My soon to be 95 years old mother-in-law called last week to ask if I could help her put on a garage sale. She lives in Phoenix, Arizona and this would entail a 7 hour drive, plus bringing everything to set up a garage sale, as she has never had one in her life. As my husband and I loaded up saw horses and pieces of plywood to use as tables we discussed the reasons for this unusual request. In January, his mother had been diagnosed with lung cancer and from everything we had been told, she probably had anywhere from 3-6 months to live. She says that she has never felt better in years and does seem to be doing really well considering the diagnosis. She has outlived her husband and a brother and most of her friends. She considers that she has had a pretty good run and has told us all that she is ready for whatever happens.

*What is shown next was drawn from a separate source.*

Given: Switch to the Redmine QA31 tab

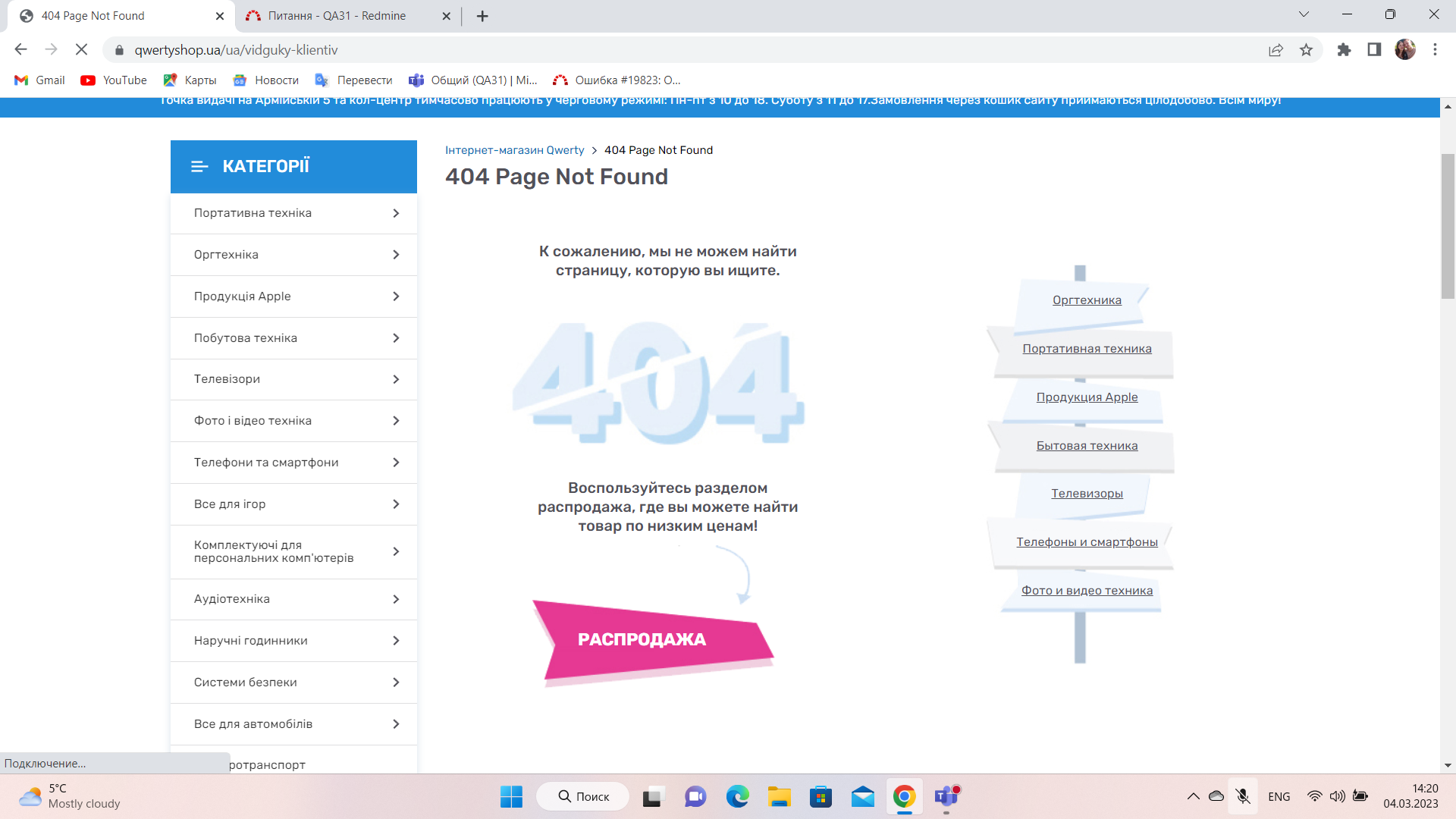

With that in mind, she decided that getting rid of some of the "stuff" she had would make it easier on all of us that would be left.
     The day after we arrived, we endeavored to get her to tell us what she wanted in the sale. After much procrastinating, she decided that we would start in her china painting room and cull out all the books that could be sold. Lordy, I have never seen so many cookbooks, mostly vintage, in one place! Now this is a woman whom most family members would agree, with the exception of one or two items, was decidedly not a good cook. But, I guess hope springs eternal and she was trying to be better by just reading Betty Crocker. Every book she placed in the pile came with an anecdote or a memory of someone that had to be told. We were getting nowhere fast and still did not have much to put in a sale.  My husband came in to hurry the pace and basically just increased her audience by one more body.

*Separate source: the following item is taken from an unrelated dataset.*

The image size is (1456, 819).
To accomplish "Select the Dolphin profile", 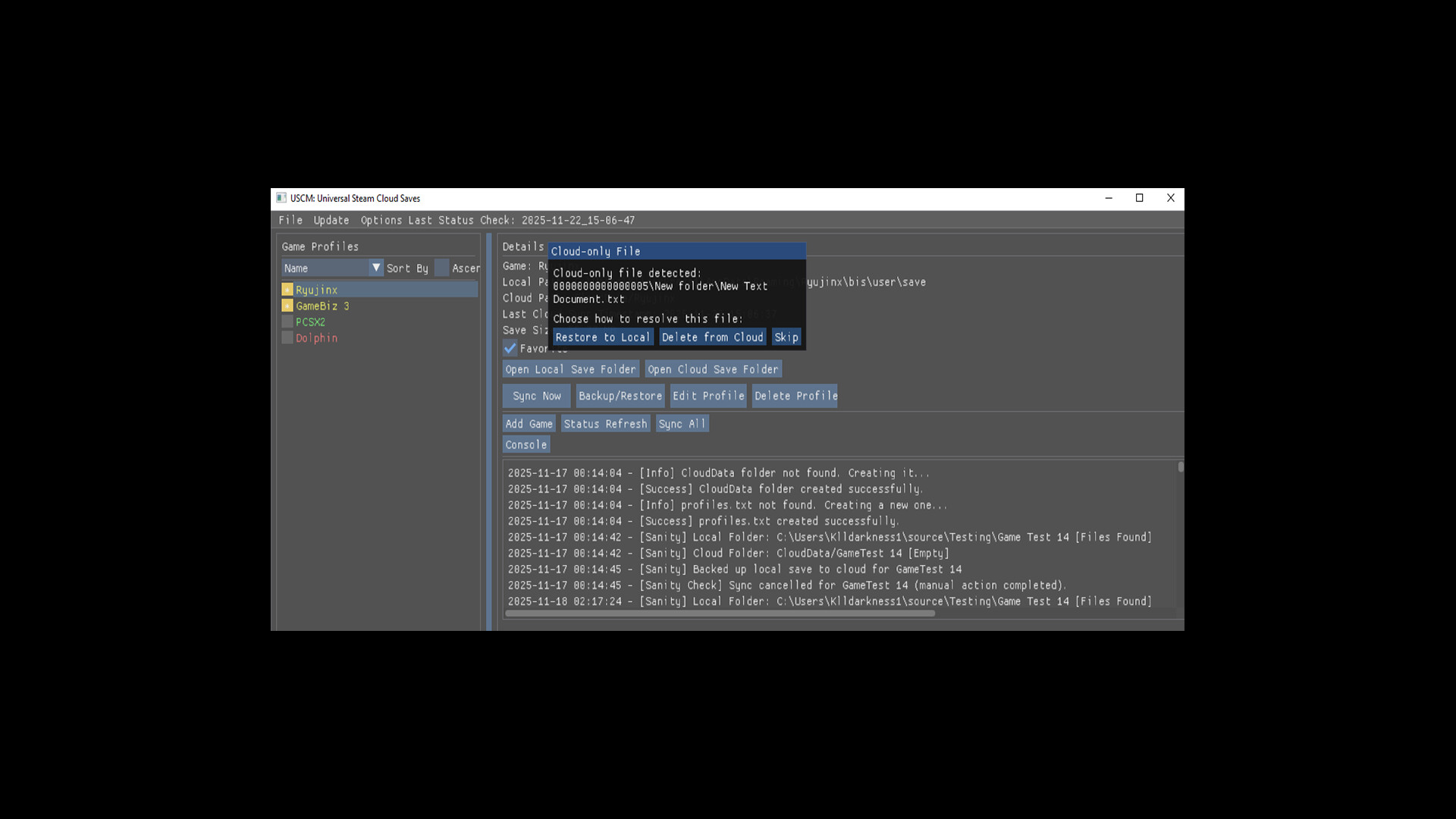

    Sale day arrived and we set the make-shift table up and placed what items we had managed to gather and price on display. Now, the wait. The first cars arrived and customers started to poke around the "stuff" that she had accumulated over a long life. We were amazed how well these old cookbooks sold. My mother-in-law was impressed enough to go in and bring out some clothing. As I worked the concrete sales floor and took  nickels and dimes, quarters and dollars, she sat in the sunshine and talked to the strangers and neighbors that had stopped by to see what treasures that they couldn't live without.
     She didn't make much money and we didn't get rid of much "stuff" as she just couldn't seem to part with much. But, I think she had a good time and I re-learned something that I had forgotten. We all have stories and we all yearn to share them. It validates us and we feel that we have accomplished something in the passing along of our tales. So, when someone shares a story with you, smile, nod, touch their hand and know that you have lifted a life and made someone feel precious and above all, heard.